**What the task asks**
Retype the entries below word for word, leaving none out.

=======

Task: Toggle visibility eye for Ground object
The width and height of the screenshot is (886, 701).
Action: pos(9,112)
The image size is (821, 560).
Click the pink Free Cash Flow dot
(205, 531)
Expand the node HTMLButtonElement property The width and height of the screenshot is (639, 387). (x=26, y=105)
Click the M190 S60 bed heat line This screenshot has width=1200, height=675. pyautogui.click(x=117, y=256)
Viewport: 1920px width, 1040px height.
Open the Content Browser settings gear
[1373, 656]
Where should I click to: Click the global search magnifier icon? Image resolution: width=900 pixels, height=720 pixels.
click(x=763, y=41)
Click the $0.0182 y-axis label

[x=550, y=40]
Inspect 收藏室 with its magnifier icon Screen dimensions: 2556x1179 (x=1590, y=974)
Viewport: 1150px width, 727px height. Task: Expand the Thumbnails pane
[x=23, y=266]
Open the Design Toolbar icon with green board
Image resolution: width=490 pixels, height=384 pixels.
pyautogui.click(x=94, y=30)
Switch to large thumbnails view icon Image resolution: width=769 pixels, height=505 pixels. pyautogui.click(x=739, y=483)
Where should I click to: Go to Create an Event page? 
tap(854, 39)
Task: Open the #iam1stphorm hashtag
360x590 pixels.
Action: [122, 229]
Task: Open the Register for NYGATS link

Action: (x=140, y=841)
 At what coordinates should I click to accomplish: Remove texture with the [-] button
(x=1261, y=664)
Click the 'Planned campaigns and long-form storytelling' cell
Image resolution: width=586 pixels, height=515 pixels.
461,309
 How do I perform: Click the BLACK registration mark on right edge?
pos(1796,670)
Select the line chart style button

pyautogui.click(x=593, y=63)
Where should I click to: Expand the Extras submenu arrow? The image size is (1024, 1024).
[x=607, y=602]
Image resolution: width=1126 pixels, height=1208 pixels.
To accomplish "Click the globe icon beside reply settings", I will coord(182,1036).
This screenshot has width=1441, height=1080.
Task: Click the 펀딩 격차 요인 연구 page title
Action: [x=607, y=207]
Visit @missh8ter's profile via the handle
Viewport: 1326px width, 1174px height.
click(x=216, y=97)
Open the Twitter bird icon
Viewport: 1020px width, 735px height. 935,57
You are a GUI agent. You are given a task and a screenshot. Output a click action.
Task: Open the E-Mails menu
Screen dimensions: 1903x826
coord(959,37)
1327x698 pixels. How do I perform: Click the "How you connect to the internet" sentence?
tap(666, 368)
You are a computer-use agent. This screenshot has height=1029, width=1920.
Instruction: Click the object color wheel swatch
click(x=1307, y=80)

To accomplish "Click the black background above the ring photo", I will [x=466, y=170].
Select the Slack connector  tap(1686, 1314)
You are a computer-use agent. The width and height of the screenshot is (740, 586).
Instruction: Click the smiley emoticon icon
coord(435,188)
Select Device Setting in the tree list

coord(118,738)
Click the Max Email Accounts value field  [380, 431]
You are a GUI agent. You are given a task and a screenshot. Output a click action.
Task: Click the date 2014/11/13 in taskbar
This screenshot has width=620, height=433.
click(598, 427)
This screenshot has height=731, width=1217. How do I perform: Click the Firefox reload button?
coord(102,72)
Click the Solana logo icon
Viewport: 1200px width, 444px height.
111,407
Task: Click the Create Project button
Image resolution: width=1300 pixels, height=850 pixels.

=======

**Task response**
Task: Toggle visibility eye for Ground object
The width and height of the screenshot is (886, 701).
Action: pos(9,112)
The image size is (821, 560).
Click the pink Free Cash Flow dot
(205, 531)
Expand the node HTMLButtonElement property The width and height of the screenshot is (639, 387). (x=26, y=105)
Click the M190 S60 bed heat line This screenshot has width=1200, height=675. pyautogui.click(x=117, y=256)
Viewport: 1920px width, 1040px height.
Open the Content Browser settings gear
[1373, 656]
Where should I click to: Click the global search magnifier icon? Image resolution: width=900 pixels, height=720 pixels.
click(x=763, y=41)
Click the $0.0182 y-axis label

[x=550, y=40]
Inspect 收藏室 with its magnifier icon Screen dimensions: 2556x1179 (x=1590, y=974)
Viewport: 1150px width, 727px height. Task: Expand the Thumbnails pane
[x=23, y=266]
Open the Design Toolbar icon with green board
Image resolution: width=490 pixels, height=384 pixels.
pyautogui.click(x=94, y=30)
Switch to large thumbnails view icon Image resolution: width=769 pixels, height=505 pixels. pyautogui.click(x=739, y=483)
Where should I click to: Go to Create an Event page? 
tap(854, 39)
Task: Open the #iam1stphorm hashtag
360x590 pixels.
Action: [122, 229]
Task: Open the Register for NYGATS link

Action: (x=140, y=841)
 At what coordinates should I click to accomplish: Remove texture with the [-] button
(x=1261, y=664)
Click the 'Planned campaigns and long-form storytelling' cell
Image resolution: width=586 pixels, height=515 pixels.
461,309
 How do I perform: Click the BLACK registration mark on right edge?
pos(1796,670)
Select the line chart style button

pyautogui.click(x=593, y=63)
Where should I click to: Expand the Extras submenu arrow? The image size is (1024, 1024).
[x=607, y=602]
Image resolution: width=1126 pixels, height=1208 pixels.
To accomplish "Click the globe icon beside reply settings", I will coord(182,1036).
This screenshot has width=1441, height=1080.
Task: Click the 펀딩 격차 요인 연구 page title
Action: [x=607, y=207]
Visit @missh8ter's profile via the handle
Viewport: 1326px width, 1174px height.
click(x=216, y=97)
Open the Twitter bird icon
Viewport: 1020px width, 735px height. 935,57
You are a GUI agent. You are given a task and a screenshot. Output a click action.
Task: Open the E-Mails menu
Screen dimensions: 1903x826
coord(959,37)
1327x698 pixels. How do I perform: Click the "How you connect to the internet" sentence?
tap(666, 368)
You are a computer-use agent. This screenshot has height=1029, width=1920.
Instruction: Click the object color wheel swatch
click(x=1307, y=80)

To accomplish "Click the black background above the ring photo", I will [x=466, y=170].
Select the Slack connector  tap(1686, 1314)
You are a computer-use agent. The width and height of the screenshot is (740, 586).
Instruction: Click the smiley emoticon icon
coord(435,188)
Select Device Setting in the tree list

coord(118,738)
Click the Max Email Accounts value field  [380, 431]
You are a GUI agent. You are given a task and a screenshot. Output a click action.
Task: Click the date 2014/11/13 in taskbar
This screenshot has width=620, height=433.
click(598, 427)
This screenshot has height=731, width=1217. How do I perform: Click the Firefox reload button?
coord(102,72)
Click the Solana logo icon
Viewport: 1200px width, 444px height.
111,407
Task: Click the Create Project button
Image resolution: width=1300 pixels, height=850 pixels.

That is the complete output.